*Fragmento proporcionado*:
Visitó el Teatro San Martín a los catorce años en una excursión de colegio secundario y no fue una salida más. Una multiplicidad de factores lo condujo a descubrir su vocación, admite, pero aquella obra de teatro en esa sala oficial movió algo en su interior. Eso volvió a latir mientras hacía el servicio militar y, al mismo tiempo, tomaba clases de actuación. “Me voy a morir si no vengo acá”, le dijo a su profesor.
Guillermo Cacace es actor, director y docente. Dirige Mi hijo sólo camina un poco más lento en una sala de teatro independiente y La crueldad de los animales en el Teatro Nacional Cervantes. La primera, con dramaturgia de Ivor Martinic, autor croata, agotó localidades durante el 2015 y apenas se repuso este año vendió ocho funciones en 72 horas. La segunda, de Juan Ignacio Fernández, ganó un concurso de búsqueda de nuevos autores, giró durante 2014 por distintos puntos del país y en octubre llegó a la sala Luisa Vehíl del Cervantes. Ambas sacuden, estremecen, conmueven.

*Datos almacenados*:

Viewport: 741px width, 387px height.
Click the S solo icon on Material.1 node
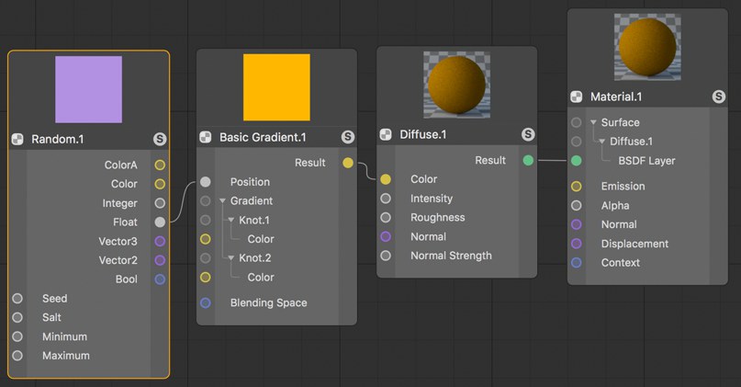pos(718,97)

*Consigna*:
En el fragmento sobre Guillermo Cacace, ¿quién es el autor de La crueldad de los animales?

*Respuesta esperada*:
Juan Ignacio Fernández.